Of course, there are other things you may want to consider before working with someone, but ultimately you want people who are willing to grind it out, and not just try to take advantage of you and earn a quick buck.


The best way to find people to work with for the long term is to continually work on your craft and be really good at what you do. People who are truly fans of your artistry will reach out or find ways to work with you.

This is how it started for Pat Corcoran who became Chance the Rapper’s manager despite not having any real experience managing artists. The same goes for Chris Zarou who became Logic’s manager with little music industry experience.

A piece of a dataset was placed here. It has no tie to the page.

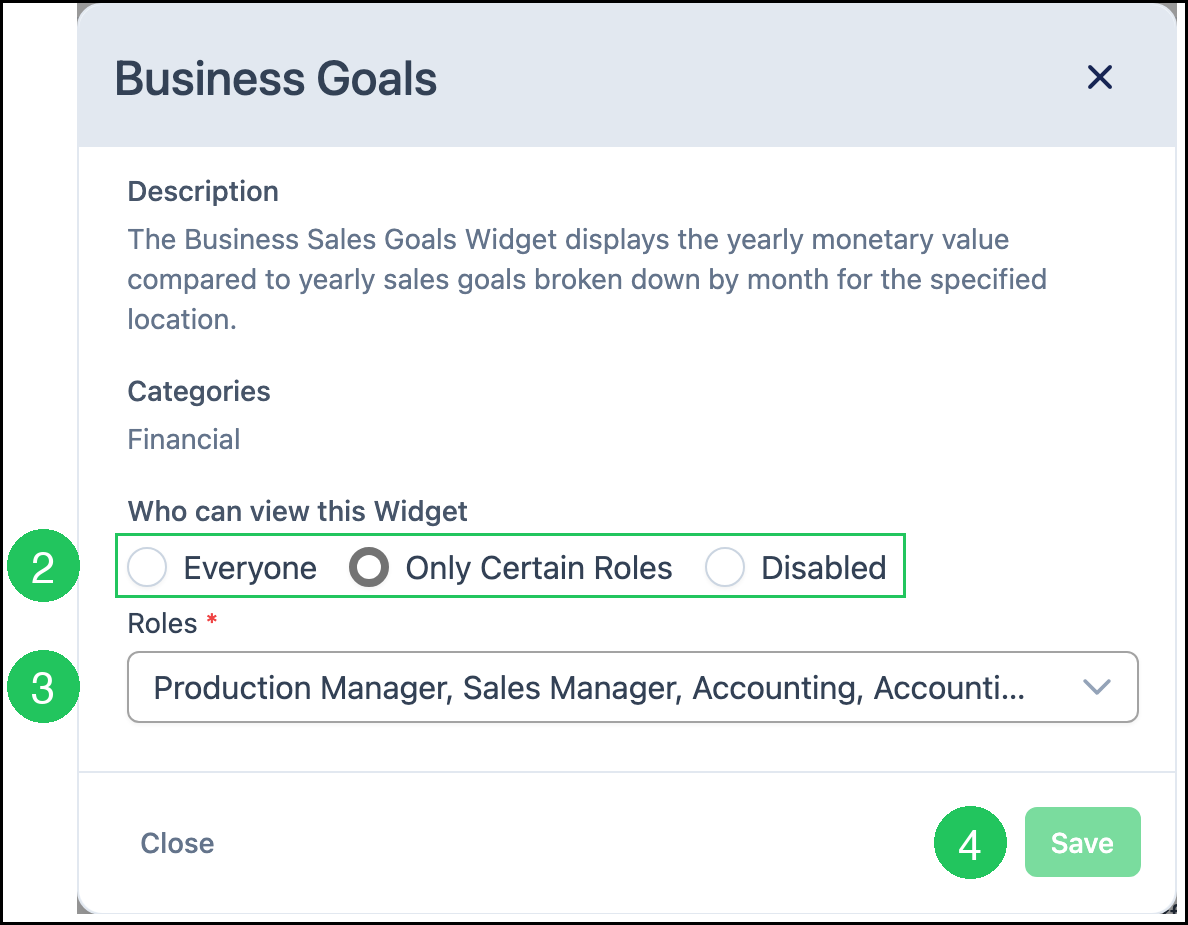The image size is (1188, 925).
Task: Close the Business Goals dialog with the X icon
Action: pos(1099,77)
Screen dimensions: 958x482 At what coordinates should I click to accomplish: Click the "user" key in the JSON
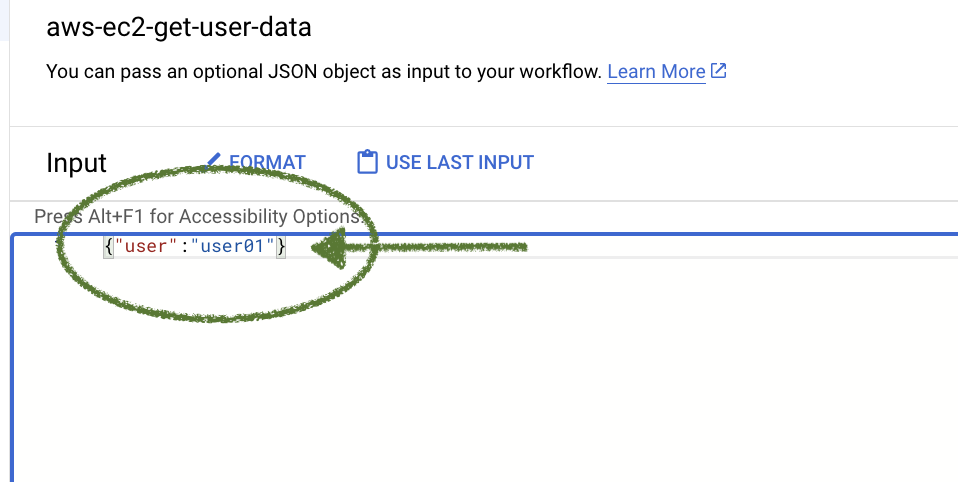point(146,247)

When I first started out, I knew nothing about the music industry. I reached out to the only active musician friend I knew and offered to work with her for free, to gain experience. It just so happens I was a big fan of her music as well.

The early stages of a music career are rough. It’s not easy to develop as an artist, grow a fan base, release music and run your music business all at the same time. But this is part of the journey that requires the most patience, drive and consistency. Keep putting yourself out there and continue to put the work in to develop as an artist.